Dans le sud-ouest de la Grande Île, le plus célèbre des baobabs sacrés est en train de s’effondrer sur lui-même. Ce colosse végétal, qui a traversé les siècles, succombe à un mal invisible mais foudroyant : l’excès d’eau provoqué par le dérèglement du ciel.
Antananarivo — C’est un parfum de nécrose qui s’échappe de la forêt d’Andombiry. Une odeur lourde, acide, presque animale, qui s’infiltre sous la canopée du sud-ouest malgache. Pour les communautés locales, ce sillage fétide est le premier acte d’un drame écologique en cours : l’effondrement progressif de Tsitakakantsa. Ce baobab légendaire (Adansonia za), monument vivant de la biodiversité insulaire, est entré dans sa phase terminale, fragilisé par une instabilité climatique devenue structurelle.
L’overdose hydrique d’un géant conçu pour la sécheresse
Pour comprendre le processus en cours, il faut revenir à la biologie du baobab.

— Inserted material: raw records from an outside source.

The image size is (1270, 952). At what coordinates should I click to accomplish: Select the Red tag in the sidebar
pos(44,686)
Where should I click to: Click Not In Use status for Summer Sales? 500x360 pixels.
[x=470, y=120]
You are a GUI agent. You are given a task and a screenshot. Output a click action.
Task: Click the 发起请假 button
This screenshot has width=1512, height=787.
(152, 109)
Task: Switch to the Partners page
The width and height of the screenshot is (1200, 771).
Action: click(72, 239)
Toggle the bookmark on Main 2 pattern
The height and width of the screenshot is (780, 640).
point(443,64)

Cet arbre n’est pas une structure ligneuse classique, mais un organisme de stockage hydrique, capable d’absorber et de restituer l’eau selon les cycles de sécheresse.
Or, les régimes climatiques de Madagascar se sont brutalement déséquilibrés. Les épisodes de pluies intenses se multiplient, saturant les sols et perturbant les mécanismes d’absorption racinaire. Privé de son alternance naturelle entre sécheresse et humidité contrôlée, le système du baobab se dérègle.
À l’intérieur du tronc, les tissus, normalement adaptés à stocker l’eau, atteignent un seuil critique. Des phénomènes de fermentation interne apparaissent, accompagnés de suintements sombres visibles à la base de l’arbre. Le processus est désormais irréversible : Tsitakakantsa se décompose de l’intérieur.
Un déséquilibre climatique aux effets biologiques directs
Le cas de Tsitakakantsa illustre un basculement plus large. Les scientifiques observent une intensification des extrêmes climatiques dans le sud-ouest malgache, où les alternances traditionnelles entre saisons sèches et saisons humides deviennent de moins en moins lisibles.
Ce dérèglement agit comme un facteur d’accélération biologique. Les espèces adaptées à la résilience hydrique lente, comme le baobab, se retrouvent exposées à des chocs environnementaux qu’elles ne peuvent absorber. La stabilité millénaire du cycle végétal est rompue.
Un repère écologique et culturel en voie d’effacement
Au-delà de sa dimension biologique, Tsitakakantsa occupe une place centrale dans les représentations locales. Dans la tradition malgache, le baobab est un point d’ancrage symbolique, un repère entre mémoire collective et continuité des générations.
Sa disparition progressive est donc vécue comme une perte double : écologique et culturelle. Elle marque l’effacement d’un organisme vivant devenu, au fil du temps, un marqueur du territoire et du temps long.
Une disparition lente mais désormais inéluctable
Les experts estiment que l’arbre entre dans sa phase finale. Le processus de dégradation peut encore s’étendre sur plusieurs mois, mais la trajectoire est considérée comme irréversible.
Ce qu’il restera de Tsitakakantsa sera une empreinte organique au sol, vestige d’un système biologique ayant survécu plusieurs siècles avant de céder sous la pression d’un climat transformé.